**Description of the task**: Give back, exactly and with nothing added, the lines that run from the one containing "Contact Us (1416, 244)" to the final line below.
- Opening Delimiter -
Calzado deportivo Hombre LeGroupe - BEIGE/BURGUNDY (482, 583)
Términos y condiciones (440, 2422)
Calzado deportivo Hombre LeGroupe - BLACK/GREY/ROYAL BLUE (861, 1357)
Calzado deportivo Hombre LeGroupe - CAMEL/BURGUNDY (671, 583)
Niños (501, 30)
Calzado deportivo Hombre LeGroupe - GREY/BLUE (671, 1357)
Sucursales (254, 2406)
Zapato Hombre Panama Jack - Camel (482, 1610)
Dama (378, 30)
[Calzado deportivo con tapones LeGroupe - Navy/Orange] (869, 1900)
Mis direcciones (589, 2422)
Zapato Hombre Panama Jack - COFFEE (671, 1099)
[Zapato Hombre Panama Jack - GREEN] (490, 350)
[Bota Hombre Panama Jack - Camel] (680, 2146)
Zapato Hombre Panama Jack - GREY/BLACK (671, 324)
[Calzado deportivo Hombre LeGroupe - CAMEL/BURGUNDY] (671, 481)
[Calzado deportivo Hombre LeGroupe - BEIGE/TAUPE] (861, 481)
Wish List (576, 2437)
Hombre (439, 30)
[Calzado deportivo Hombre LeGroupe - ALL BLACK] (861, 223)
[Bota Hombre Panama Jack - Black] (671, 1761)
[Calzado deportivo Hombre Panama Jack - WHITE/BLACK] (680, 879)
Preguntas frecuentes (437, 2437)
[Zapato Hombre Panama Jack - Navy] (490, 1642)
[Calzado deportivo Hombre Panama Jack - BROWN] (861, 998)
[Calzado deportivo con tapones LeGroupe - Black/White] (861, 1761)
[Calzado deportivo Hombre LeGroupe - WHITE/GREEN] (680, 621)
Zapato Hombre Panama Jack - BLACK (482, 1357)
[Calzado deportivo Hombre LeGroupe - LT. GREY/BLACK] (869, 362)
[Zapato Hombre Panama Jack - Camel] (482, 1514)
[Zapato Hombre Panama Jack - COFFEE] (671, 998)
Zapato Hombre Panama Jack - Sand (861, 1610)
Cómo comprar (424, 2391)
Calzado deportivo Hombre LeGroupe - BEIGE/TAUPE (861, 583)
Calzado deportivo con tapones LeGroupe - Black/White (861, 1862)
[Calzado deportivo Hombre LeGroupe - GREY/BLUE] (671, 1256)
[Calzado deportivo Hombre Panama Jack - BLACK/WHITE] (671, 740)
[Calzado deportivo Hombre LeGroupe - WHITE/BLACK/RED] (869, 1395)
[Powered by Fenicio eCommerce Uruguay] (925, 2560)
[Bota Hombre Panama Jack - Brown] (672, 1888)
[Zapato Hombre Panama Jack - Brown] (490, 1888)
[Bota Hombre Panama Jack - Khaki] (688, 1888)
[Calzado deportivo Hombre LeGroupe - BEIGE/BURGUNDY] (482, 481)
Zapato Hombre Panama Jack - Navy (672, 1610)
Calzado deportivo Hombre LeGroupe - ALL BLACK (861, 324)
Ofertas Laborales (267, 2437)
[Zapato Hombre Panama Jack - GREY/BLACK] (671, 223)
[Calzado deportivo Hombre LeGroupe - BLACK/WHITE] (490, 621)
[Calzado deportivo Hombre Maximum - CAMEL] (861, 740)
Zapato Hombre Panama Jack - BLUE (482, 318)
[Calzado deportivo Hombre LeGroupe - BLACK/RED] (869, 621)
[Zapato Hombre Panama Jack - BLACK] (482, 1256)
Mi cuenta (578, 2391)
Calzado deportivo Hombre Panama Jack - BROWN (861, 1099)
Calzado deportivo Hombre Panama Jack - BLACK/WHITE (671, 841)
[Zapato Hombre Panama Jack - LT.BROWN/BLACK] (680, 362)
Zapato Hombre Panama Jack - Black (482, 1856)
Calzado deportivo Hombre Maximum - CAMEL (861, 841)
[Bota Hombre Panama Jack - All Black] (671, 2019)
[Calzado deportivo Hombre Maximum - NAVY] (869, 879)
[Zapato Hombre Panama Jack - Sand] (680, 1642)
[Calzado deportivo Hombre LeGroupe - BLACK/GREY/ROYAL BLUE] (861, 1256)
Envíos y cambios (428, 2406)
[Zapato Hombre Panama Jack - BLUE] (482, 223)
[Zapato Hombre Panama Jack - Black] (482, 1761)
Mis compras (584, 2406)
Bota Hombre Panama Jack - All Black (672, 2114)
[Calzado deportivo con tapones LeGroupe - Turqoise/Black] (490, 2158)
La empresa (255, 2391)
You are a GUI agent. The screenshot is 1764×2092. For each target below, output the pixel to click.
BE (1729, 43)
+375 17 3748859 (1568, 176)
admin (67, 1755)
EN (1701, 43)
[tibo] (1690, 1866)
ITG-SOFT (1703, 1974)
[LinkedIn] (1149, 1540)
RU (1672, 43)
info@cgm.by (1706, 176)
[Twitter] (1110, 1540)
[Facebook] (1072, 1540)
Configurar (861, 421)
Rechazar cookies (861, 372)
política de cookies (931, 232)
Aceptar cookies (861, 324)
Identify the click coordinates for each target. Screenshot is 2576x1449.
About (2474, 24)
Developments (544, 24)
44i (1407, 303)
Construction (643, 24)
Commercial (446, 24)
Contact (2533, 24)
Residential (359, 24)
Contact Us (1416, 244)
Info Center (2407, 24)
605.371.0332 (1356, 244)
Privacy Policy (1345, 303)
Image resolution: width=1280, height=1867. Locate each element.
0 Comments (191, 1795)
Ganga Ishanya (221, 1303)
- Closing Delimiter -
**Answer area**:
Contact Us (1416, 244)
Info Center (2407, 24)
605.371.0332 (1356, 244)
Privacy Policy (1345, 303)
Image resolution: width=1280, height=1867. Locate each element.
0 Comments (191, 1795)
Ganga Ishanya (221, 1303)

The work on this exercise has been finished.